In January, 1790, Slater inspected the Pawtucket works of Smith Brown, Moses’ nephew, and Moses’ son-in-law William Almy and advised the partners that their machinery was unworkable. After some negotiations and a trial period, Slater signed a partnership agreement with Almy and Smith Brown, persuaded them and Moses to write off the machinery they had optimistically collected, and with other craftsmen either rebuild the machinery or build new units. Among those involved were Sylvanus Brown (no relation to Moses), who cut the wooden parts, and David Wilkinson, who did the metal work, assisted by Pliny Earle, a Quaker from Leicester, Massachusetts, who made the hand cards, and an elderly African American named Samuel Brunius Jenks. By the end of the year, the machinery was installed in Ezekiel Carpenter’s fulling mill.

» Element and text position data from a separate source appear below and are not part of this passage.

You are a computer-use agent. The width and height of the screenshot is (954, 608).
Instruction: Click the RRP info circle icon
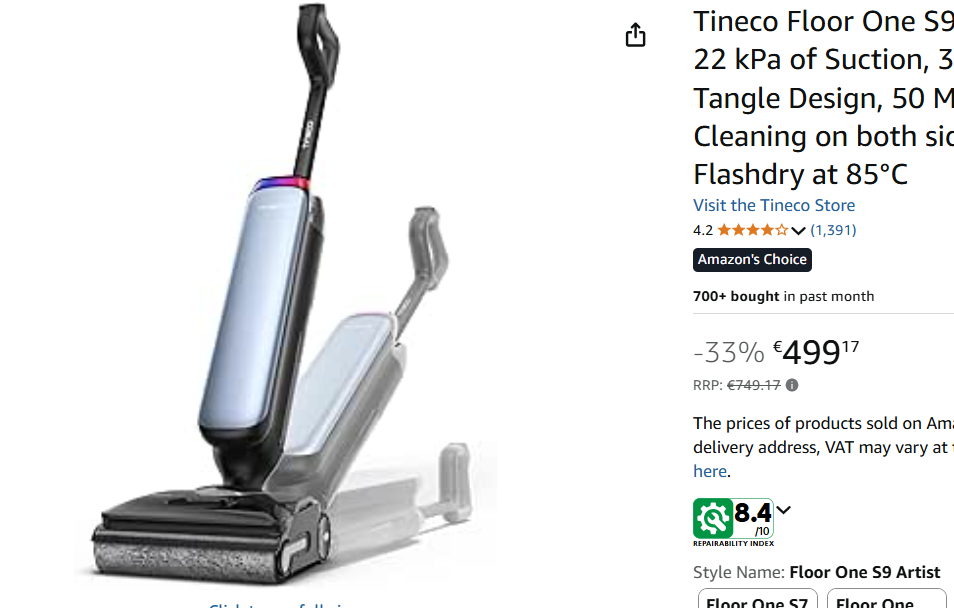(x=792, y=385)
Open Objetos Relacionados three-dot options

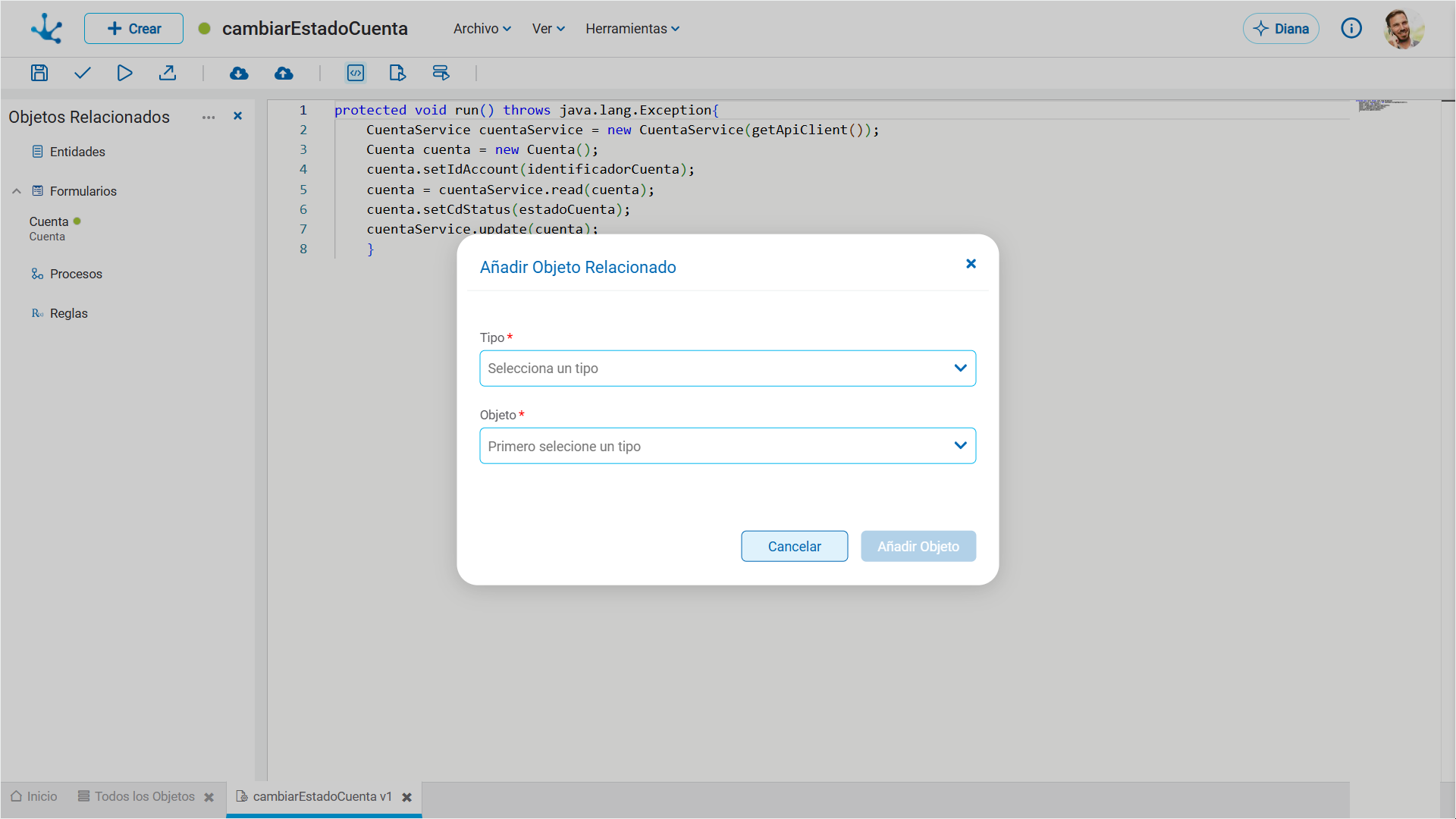[x=209, y=118]
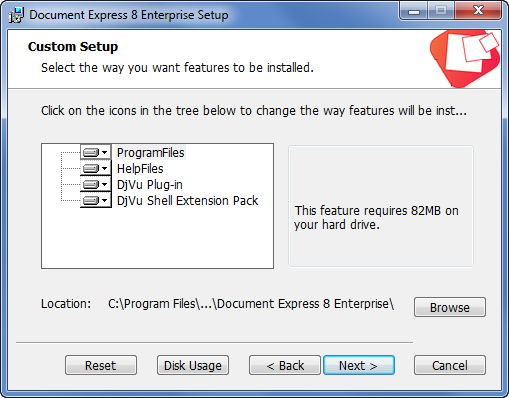Click the Reset button
Image resolution: width=509 pixels, height=398 pixels.
[101, 365]
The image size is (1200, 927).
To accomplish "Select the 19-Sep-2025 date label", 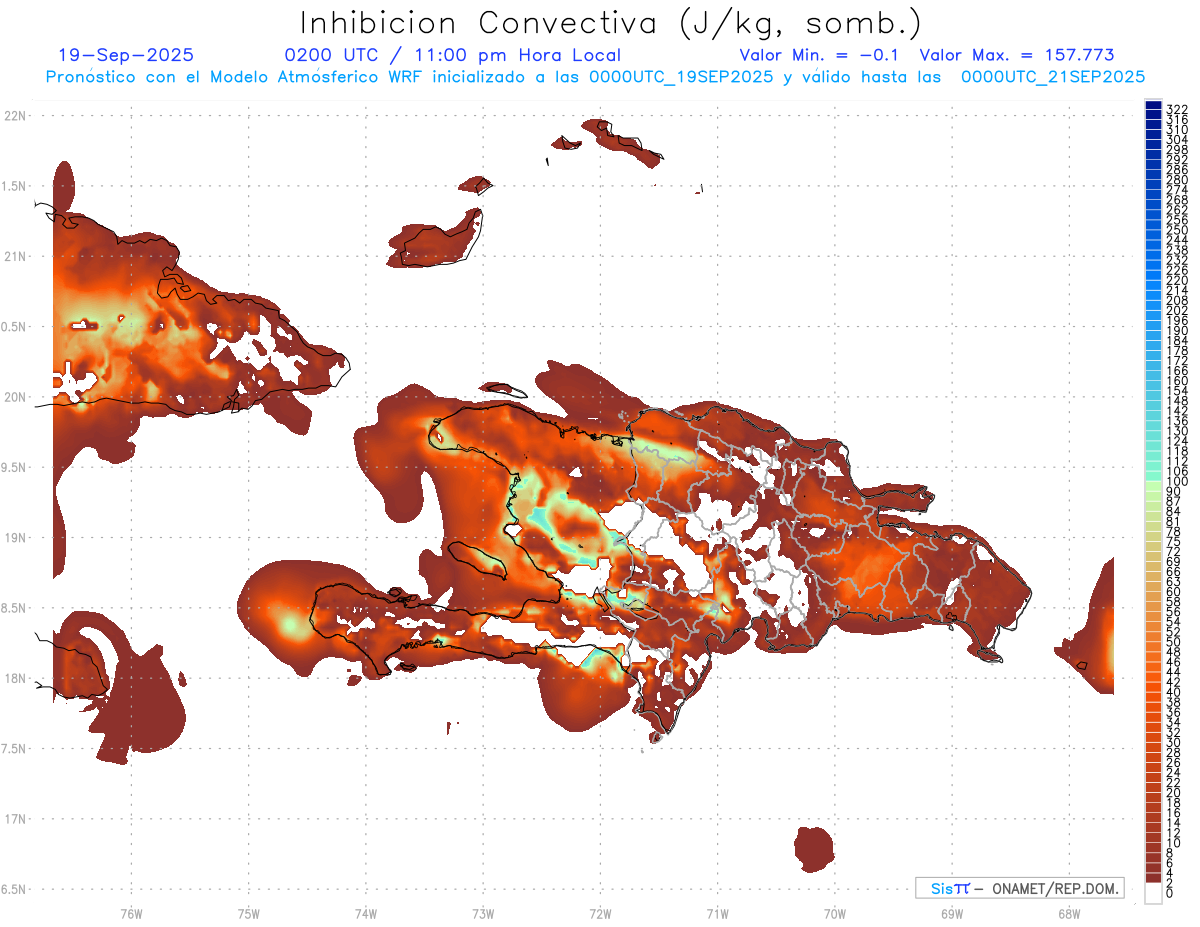I will tap(126, 56).
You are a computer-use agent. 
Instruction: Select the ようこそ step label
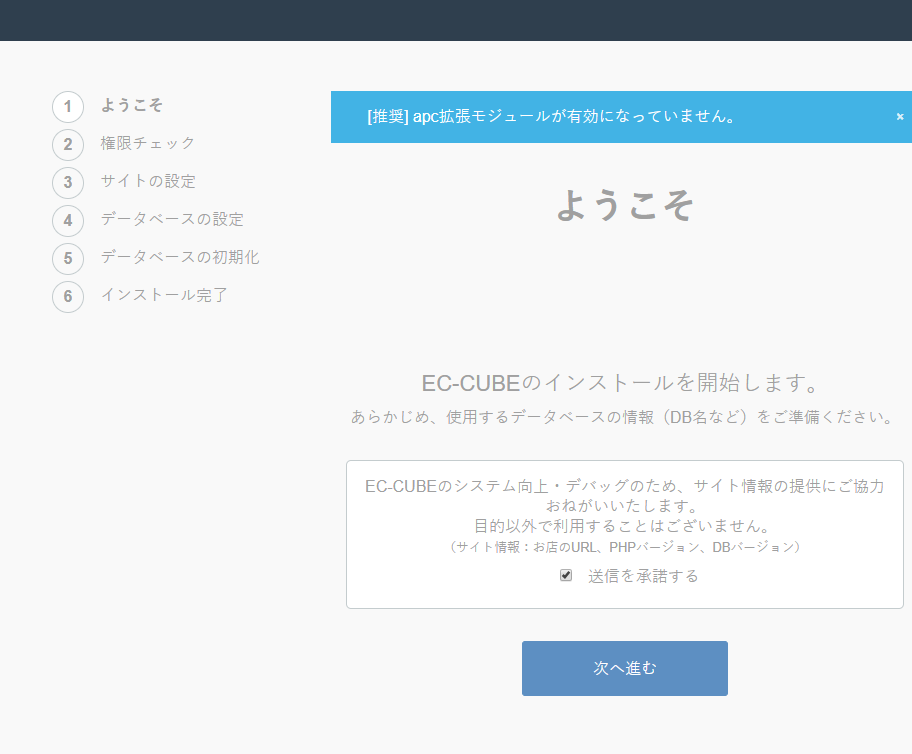tap(132, 105)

The next several years were a time of frustration for Slater, who tried unsuccessfully to introduce modern management methods into the new concern. He considered his responsibility to deliver the most yarn possible and that of his partners to develop markets in which to sell this yarn. Slater’s partners, however, were reluctant to manufacture anything until orders had been secured. In 1793, a 49-by-29-foot building containing two floors and an attic was constructed about 20 rods up the Blackstone River from Carpenter’s mill, and there Slater organized the machinery for maximum production. Slater also encouraged narrowing the scope of manufacture so that the mill specialized in producing a great volume of a few basic items, thereby functioning as a wholesale outlet for shops along the entire eastern seaboard. Still frustrated by his partners’ conservatism, Slater in 1797 constructed the White Mill, directly across the river from the Old Slater Mill, in partnership with his father-in-law and several brothers-in-law.
Significance
By 1827, Slater held no fewer than thirteen separate partnerships throughout New England. Soon, some 165 cotton mills were working to full capacity in New England. America had entered the Industrial Age, and Samuel Slater’s contribution fully justified the title bestowed on him by Andrew Jackson, Father of American Manufactures.
Bibliography
Gordon, John Steele. “Technology Transfer.” American Heritage 41, no. 1 (February, 1990): 18. Recounts how Slater brought the textile industry to America in the late eighteenth century.
Pursell, Carroll W. The Machine in America: A Social History of Technology. Baltimore: Johns Hopkins University Press, 1995. This history of the Industrial Revolution includes information about Slater and changes in the American and British textile industries.
Rivard, Paul E. Samuel Slater: A Short, Interpretive Essay. Pawtucket, R.I.: Slater Mill Historic Site, 1974. Although brief (twenty-nine pages), this booklet provides a comprehensive interpretive essay on Slater’s role in the birth of the American textile industry.
Thompson, Mack. Moses Brown: Reluctant Reformer. Chapel Hill: University of North Carolina Press, 1962. Contains a chapter on the Pawtucket story, with emphasis on Moses Brown.
Ward, Nathan. “1790.” American Heritage 41, no. 8 (December, 1990): 42. Commemorates the opening of the Pawtucket mill in December, 1790. Describes Slater’s role in opening the mill and his adaptation of Arkwright’s spinning machine.
White, George S. Memoir of Samuel Slater: The Father of American Manufactures. 1836. Reprint. New York: Augustus M. Kelley, 1967. Still the most definitive source of factual information, White’s work assembles and preserves much personal detail, including a wide selection of Slater’s correspondence and other primary documents concerning his life and career.